Try it: An exact transcription of every entry is required, with the images left out.

(Collected data)
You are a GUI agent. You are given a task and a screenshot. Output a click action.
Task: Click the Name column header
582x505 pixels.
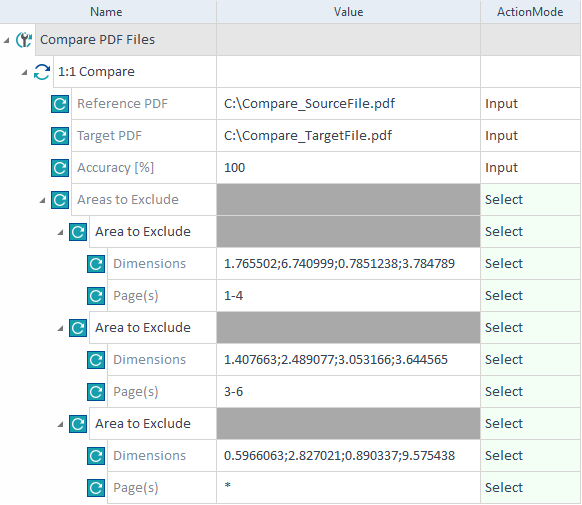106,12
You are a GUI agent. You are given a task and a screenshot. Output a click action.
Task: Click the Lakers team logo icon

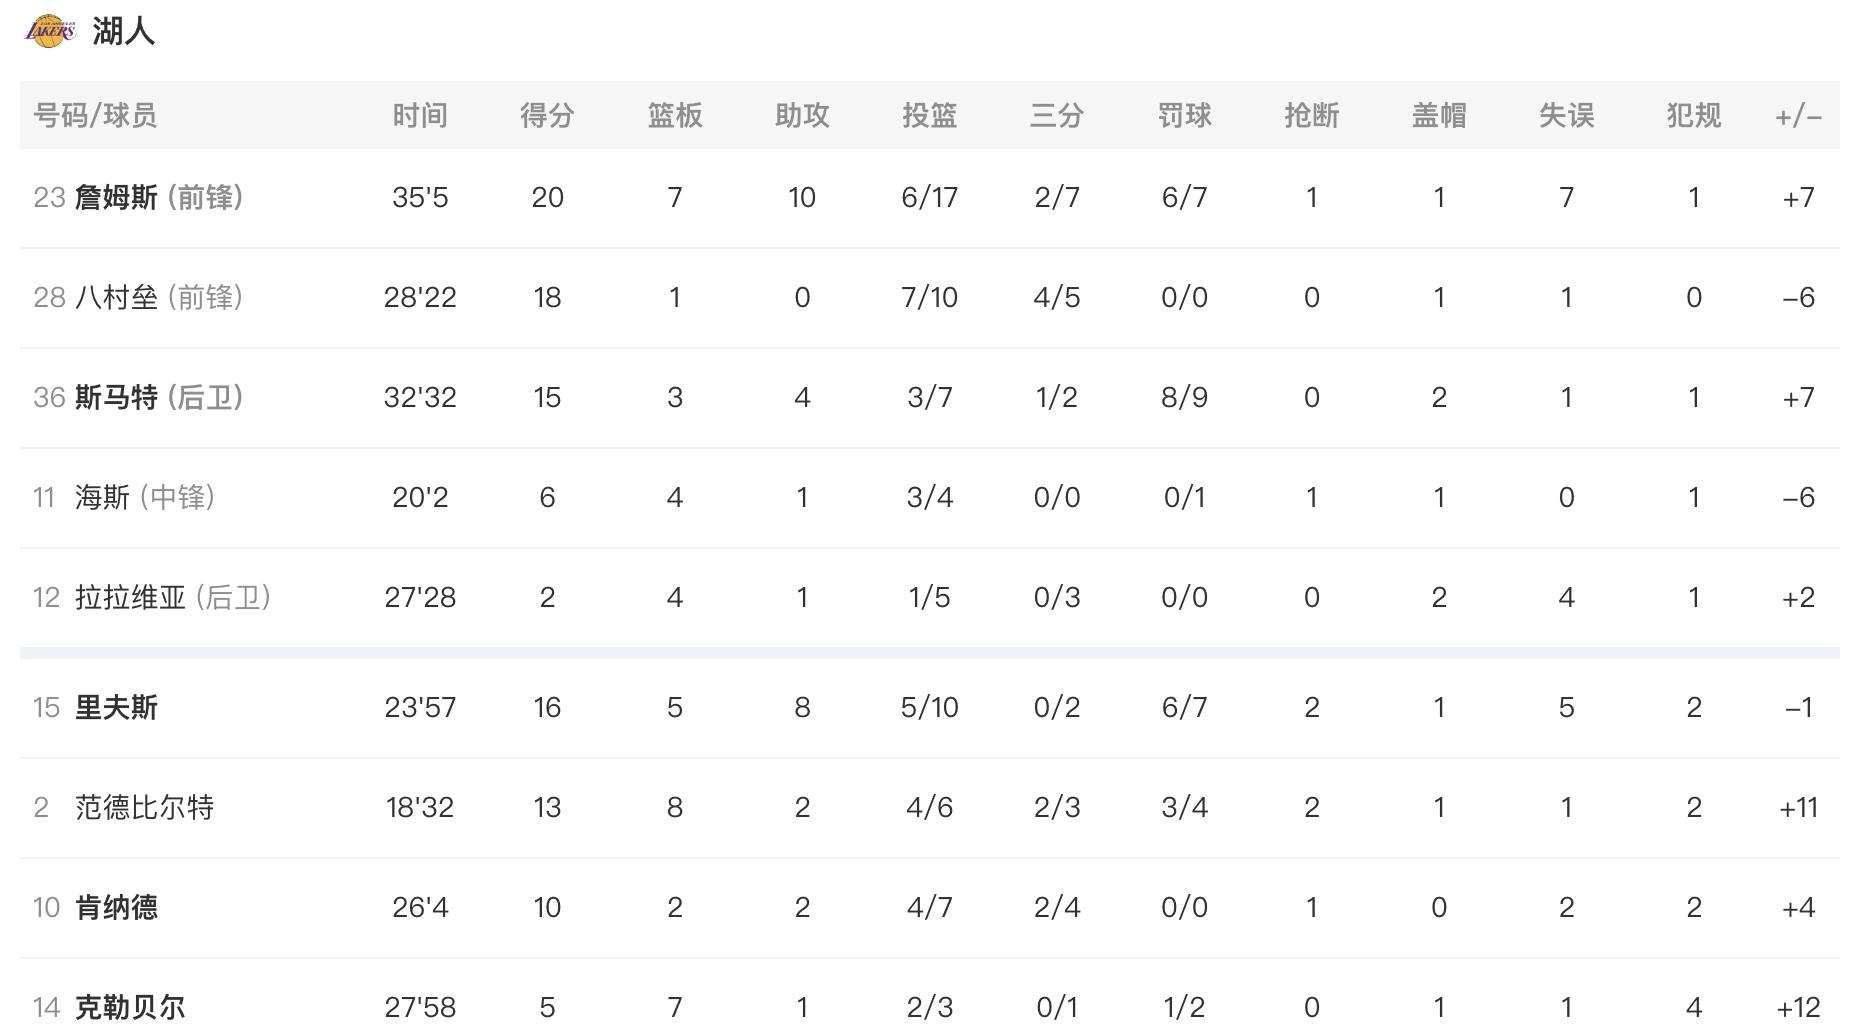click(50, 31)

Answer to the exercise:
You are a GUI agent. You are given a task and a screenshot. Output a click action.
Task: Click the Name column header
582x505 pixels.
106,12
You are a GUI agent. You are given a task and a screenshot. Output a click action.
Task: Click the Lakers team logo icon

click(50, 31)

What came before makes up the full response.